§ **What this exercise asks**
1 > List every year that the passage about Martin mentions.
2 > Copy the passage about Martin word for word, taking everything from "He went to local" down to "came to light.".

§ **Reading text**
┌──

He served his sentence and returned to the close-knit community in the Porterstown Lane area. The Lynskeys had been part of that community, but soon after Una's brothers were released from their sentence, the family exhumed Una's body and moved to Kildare.


Martin tried to settle back into life, but the past and the pain was never far away. He met his future wife Anne in 1980, and, as with all new acquaintances, he had to explain his status. They married and in 1989, Anne gave birth to their son Raymond. A few months later, Martin was watching the news when an item on the release of the Guildford Four came on.


Innocence


"Gerry Conlon came out and raised his fist and said,' I'm an innocent man'. I had tears in my eyes when I saw that. I was an innocent man. Ray was only six months old. I said I had to do something for his sake if not my own. By then, we thought we had done everything possible. People said they knew I was innocent and I should just try to get on with my life, but I couldn't."


He went to local TD John Bruton, who raised the matter in the Dáil. The answer was that nothing could be done. The case had been through the system. Then in 1993, a new law, the Criminal Procedures Act, provided for cases to be revisited if new evidence came to light.

└──

§ **Extracted records**
┌──

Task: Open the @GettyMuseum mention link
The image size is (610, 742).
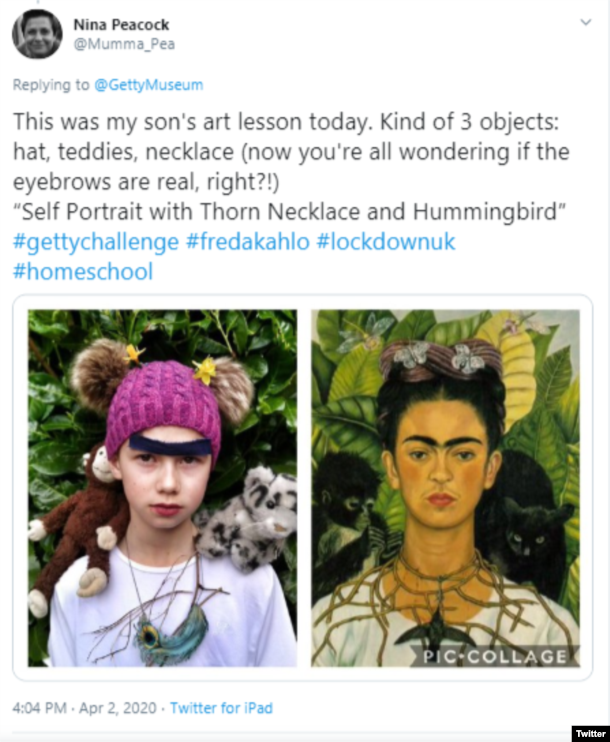Action: (149, 85)
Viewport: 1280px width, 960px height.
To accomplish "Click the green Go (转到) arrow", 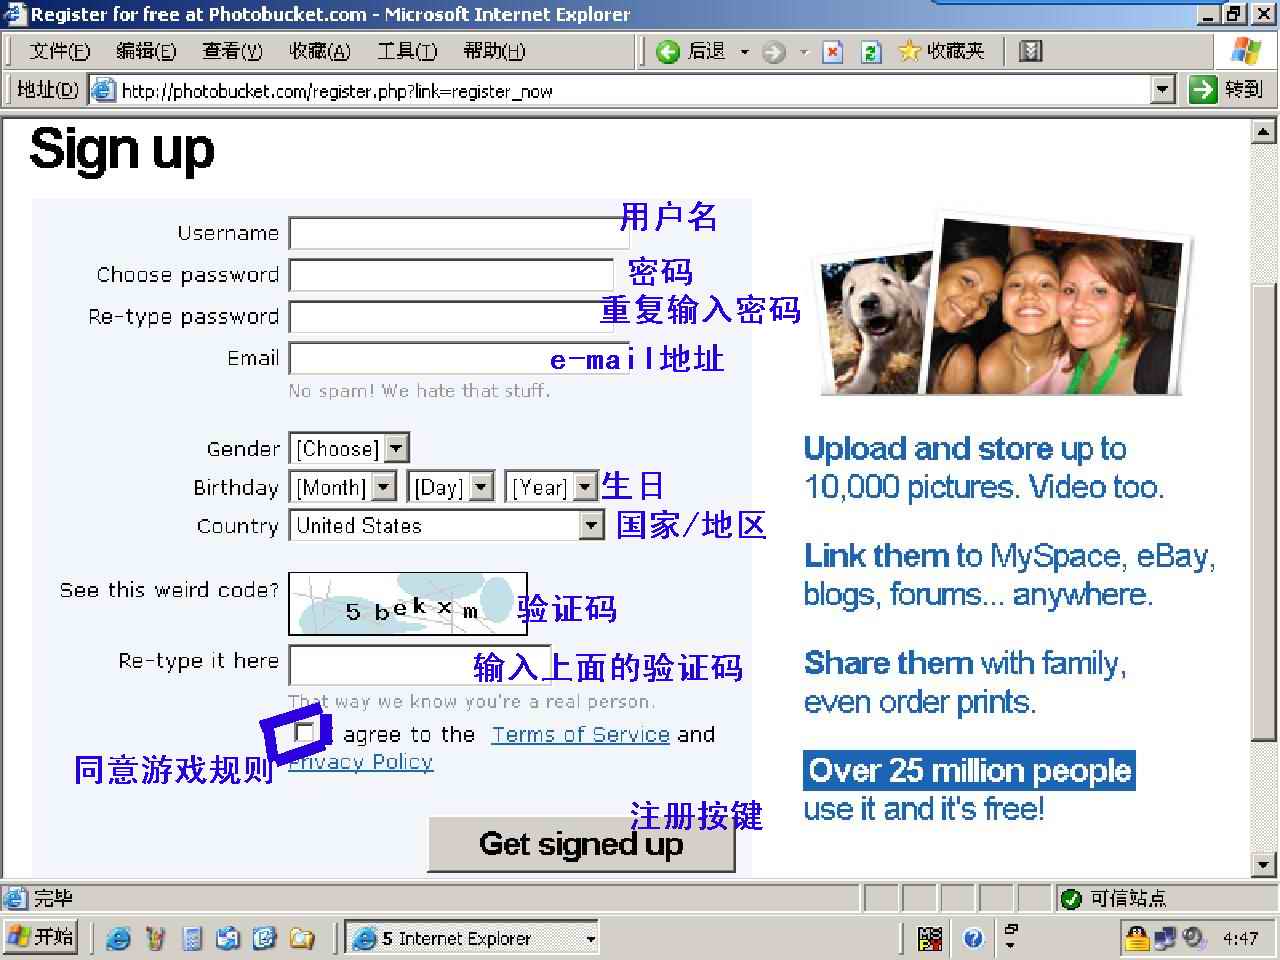I will click(x=1202, y=90).
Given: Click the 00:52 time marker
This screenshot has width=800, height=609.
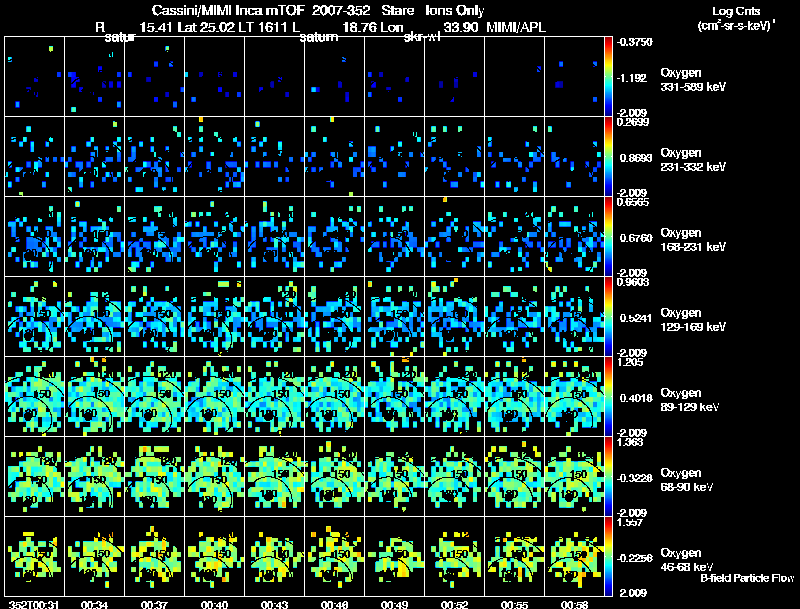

└──

§ **Expected answers**
1 > 1980, 1989, 1993

2 >
He went to local TD John Bruton, who raised the matter in the Dáil. The answer was that nothing could be done. The case had been through the system. Then in 1993, a new law, the Criminal Procedures Act, provided for cases to be revisited if new evidence came to light.